Let's face it: the pace of progress in artificial intelligence can sometimes seem unsettling. Terminator-style machines remain science fiction, but AI could have a huge impact on employment, introduce bias into algorithms, and contribute to the development of autonomous weapons. But perhaps the biggest looming threat may be making sure we understand how these increasingly complex systems work when they go awry.
The latest evidence that even the experts are concerned about this is the creation of a new AI ethics research center at Carnegie Mellon University. The new center, called K&L Gates Endowment for Ethics and Computational Technologies, is funded with $10 million from K&L Gates, an international law firm based in Pittsburgh.

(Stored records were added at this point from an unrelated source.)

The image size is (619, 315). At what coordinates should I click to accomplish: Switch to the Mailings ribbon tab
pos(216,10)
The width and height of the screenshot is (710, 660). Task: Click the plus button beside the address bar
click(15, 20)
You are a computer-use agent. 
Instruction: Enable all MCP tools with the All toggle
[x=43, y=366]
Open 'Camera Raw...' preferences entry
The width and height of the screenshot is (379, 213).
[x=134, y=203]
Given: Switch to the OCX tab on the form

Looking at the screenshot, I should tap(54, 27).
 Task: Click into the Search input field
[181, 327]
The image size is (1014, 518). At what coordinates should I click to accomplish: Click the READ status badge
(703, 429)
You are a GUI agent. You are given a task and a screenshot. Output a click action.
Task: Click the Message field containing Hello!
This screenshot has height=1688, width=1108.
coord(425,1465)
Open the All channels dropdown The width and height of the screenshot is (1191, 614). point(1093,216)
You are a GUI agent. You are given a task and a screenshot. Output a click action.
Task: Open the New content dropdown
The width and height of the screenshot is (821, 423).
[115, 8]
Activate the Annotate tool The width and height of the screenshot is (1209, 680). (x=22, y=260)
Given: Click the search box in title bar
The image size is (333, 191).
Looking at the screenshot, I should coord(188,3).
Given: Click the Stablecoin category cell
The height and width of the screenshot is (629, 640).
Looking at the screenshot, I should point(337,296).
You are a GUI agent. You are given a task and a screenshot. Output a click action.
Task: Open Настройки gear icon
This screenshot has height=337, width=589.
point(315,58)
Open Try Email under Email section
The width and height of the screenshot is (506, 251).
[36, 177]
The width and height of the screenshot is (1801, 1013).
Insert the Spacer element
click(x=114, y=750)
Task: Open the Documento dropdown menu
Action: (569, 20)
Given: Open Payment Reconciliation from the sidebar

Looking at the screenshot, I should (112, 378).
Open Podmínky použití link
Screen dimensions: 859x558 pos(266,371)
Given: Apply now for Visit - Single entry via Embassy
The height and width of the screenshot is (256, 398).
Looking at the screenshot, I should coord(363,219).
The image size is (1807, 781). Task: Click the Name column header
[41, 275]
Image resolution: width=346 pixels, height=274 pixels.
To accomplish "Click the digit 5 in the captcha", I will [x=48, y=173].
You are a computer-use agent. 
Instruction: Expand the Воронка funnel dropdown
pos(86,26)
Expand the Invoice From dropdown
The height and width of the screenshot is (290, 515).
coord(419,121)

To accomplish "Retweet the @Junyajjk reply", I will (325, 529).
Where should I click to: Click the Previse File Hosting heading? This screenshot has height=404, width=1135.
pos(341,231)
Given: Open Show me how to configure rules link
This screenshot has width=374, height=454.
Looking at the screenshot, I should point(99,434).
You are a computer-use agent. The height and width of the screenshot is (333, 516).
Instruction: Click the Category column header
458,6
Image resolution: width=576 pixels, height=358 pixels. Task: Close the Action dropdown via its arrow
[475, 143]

Anxiety over machine intelligence has been gaining momentum. Last month the White House released a report assessing the potential effects of AI. And several of the world's largest tech companies recently joined forces to create an organization, called Partnership on AI, to study the technology and its potential impacts.
In a statement, CMU's president, Subra Suresh, said it will be important to consider the human side of all AI systems. “It is not just technology that will determine how this century unfolds," he said. "Our future will also be influenced strongly by how humans interact with technology, how we foresee and respond to the unintended consequences of our work, and how we ensure that technology is used to benefit humanity, individually and as a society."
CMU itself is experiencing some teething pains due to advances in AI. Last year its robotics department was raided by Uber for a nearby research center dedicated to automated driving. At the same time, the university is spinning out AI-powered startups and consulting with big companies on various AI projects.
Besides unemployment, algorithmic bias, and autonomous weapons, one of the most significant—and least appreciated—consequences of AI could be the way we come to rely on systems that are inscrutable because no one programmed them. This issue is already appearing in some situations, while some experts are trying to devise machine-learning systems that are able to explain their workings.